Mark: I need three in a row.

Jeff Tyler: The rules are simple: Two players square off across a table. In front of each one are 10 plastic cups about a third full of beer. Players take turns tossing ping-pong balls at their rival’s cups. When the ball goes in, the opposing player drinks the beer and removes the cup. The last player with cups on the table wins.

At El Guapo Cantina in Los Angeles, 22-year-old Harley Conner paid $10 to enter a beer pong tournament.

Harley Conner: It’s not too much, because that includes the beer that we get to play with.

For serious players, beer pong is about sport, not drinking. Losers do more of that, consuming about one beer per game. A tournament in Southern California this weekend has a $10,000 prize.

Organizer Peter Rusch says the money gives beer pong legitimacy. People:

Peter Rusch: Take the game seriously. And not just an issue of getting intoxicated.

Tyler: Not just.

Rusch: Not just.

Other tournaments offer even bigger prizes:

Rusch: The World Series is for $50,000. There’s definitely people out there that sit at home and throw ping-pong balls hoping to get better, hoping to win that money.

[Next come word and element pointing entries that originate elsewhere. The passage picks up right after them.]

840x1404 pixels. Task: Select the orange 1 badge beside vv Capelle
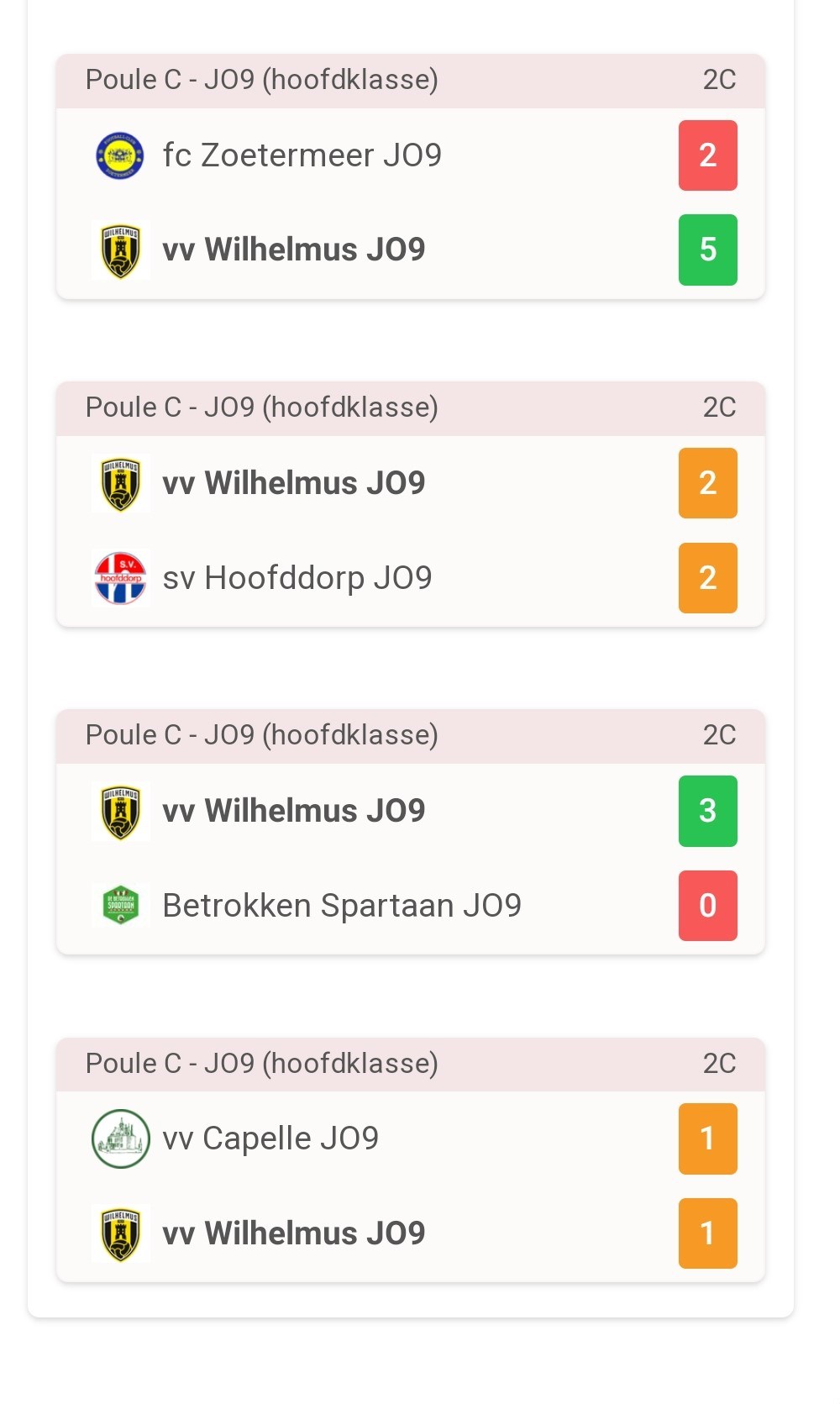pos(707,1138)
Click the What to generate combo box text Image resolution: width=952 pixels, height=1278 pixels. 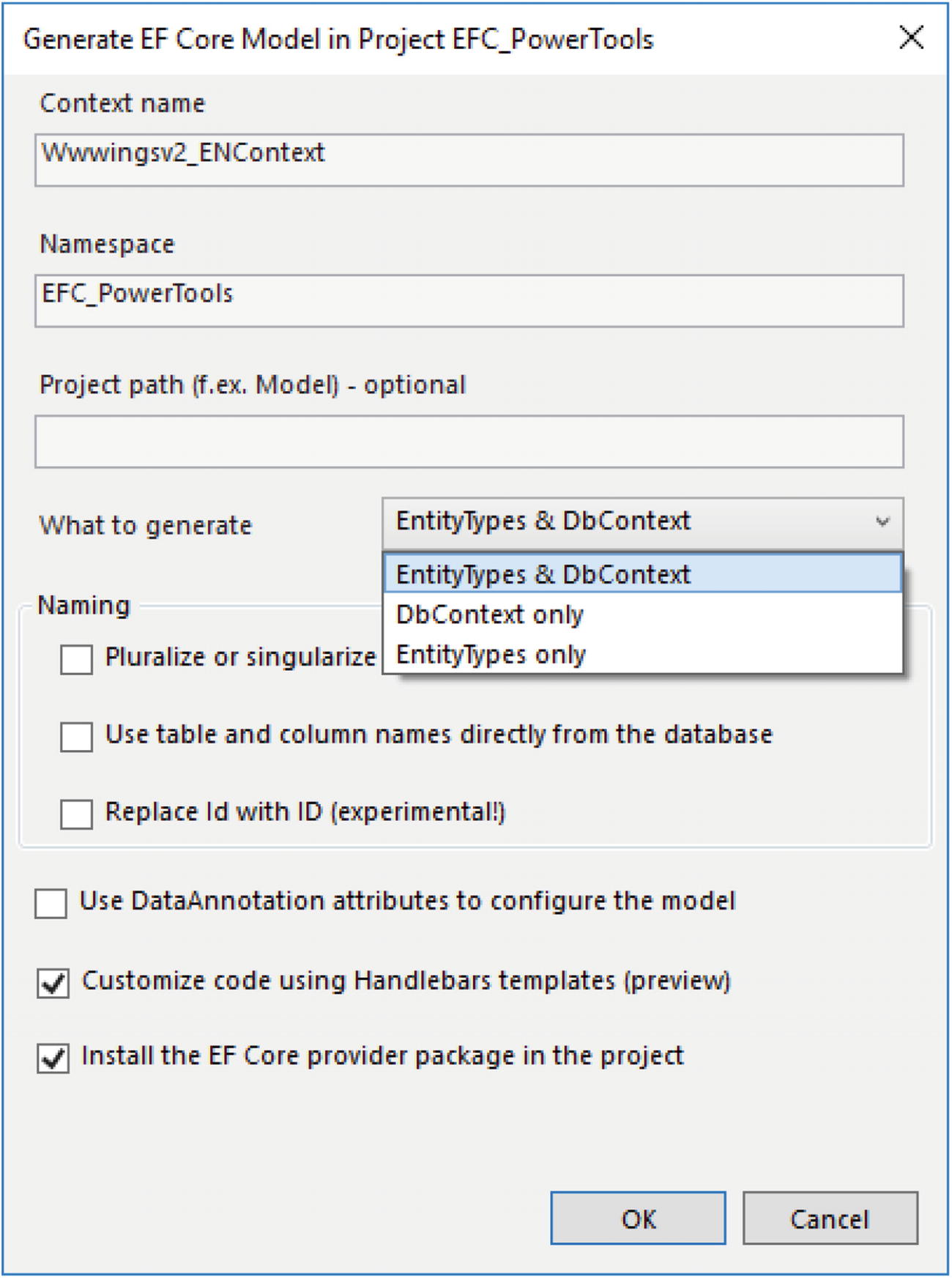543,521
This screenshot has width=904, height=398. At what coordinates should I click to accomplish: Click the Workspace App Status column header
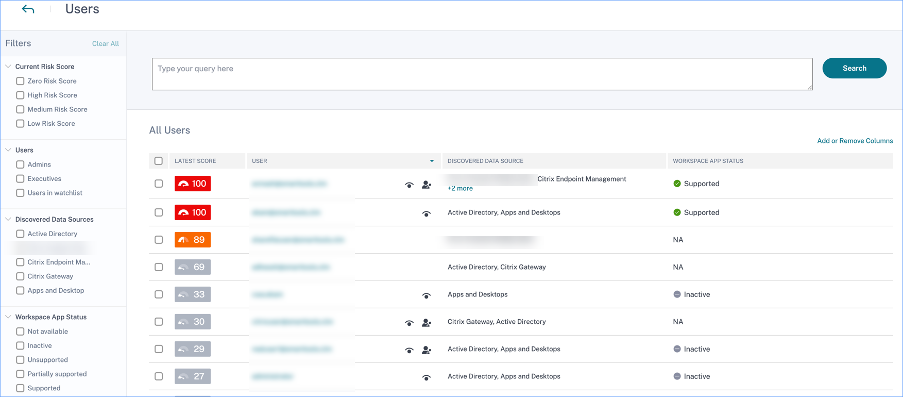[x=707, y=161]
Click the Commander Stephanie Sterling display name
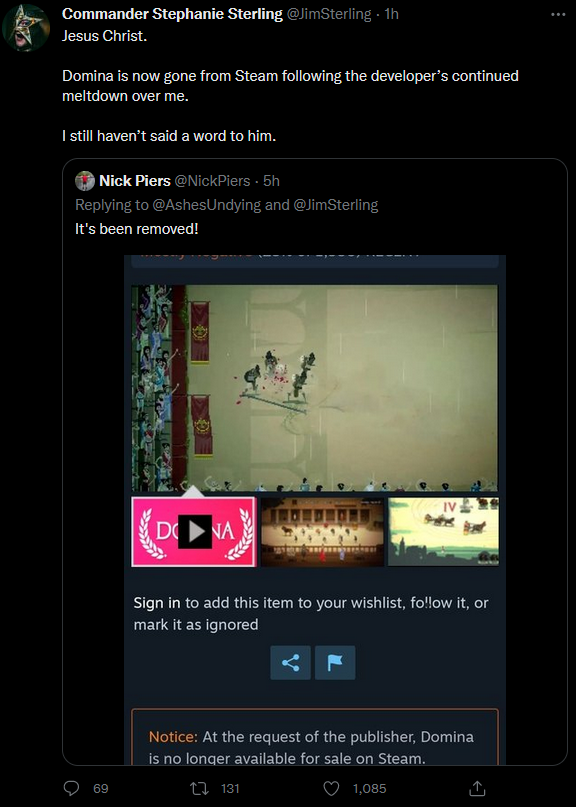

Dan DiSorbo co-authored “The Book of Beer Pong.” He also has a Web site that sells merchandise, like his “ultimate kit.”

Dan DiSorbo: It has the cups, the balls, a rack to hold the cups so it avoids spillage. That goes for $15.

This year, he’s sold almost two million beer-pong balls and another two million cups.

The owner of the El Guapo Cantina, who goes by the single name Butler, says his Sunday tournaments bring in a lot of extra business.

Butler: They drink on the side, aAnd then when other customers come into the bar, it looks like a crowded, happening place.

Plus, Butler picks-up money playing competitively.

Butler: I won 10 grand in a tournament last week. And overall, you win about a thousand bucks every week just playing pick-up cash games.

Pick-up games aren’t enough for the faithful. Fans are circulating a petition to make beer pong an Olympic sport.

In Los Angeles, I’m Jeff Tyler for Marketplace.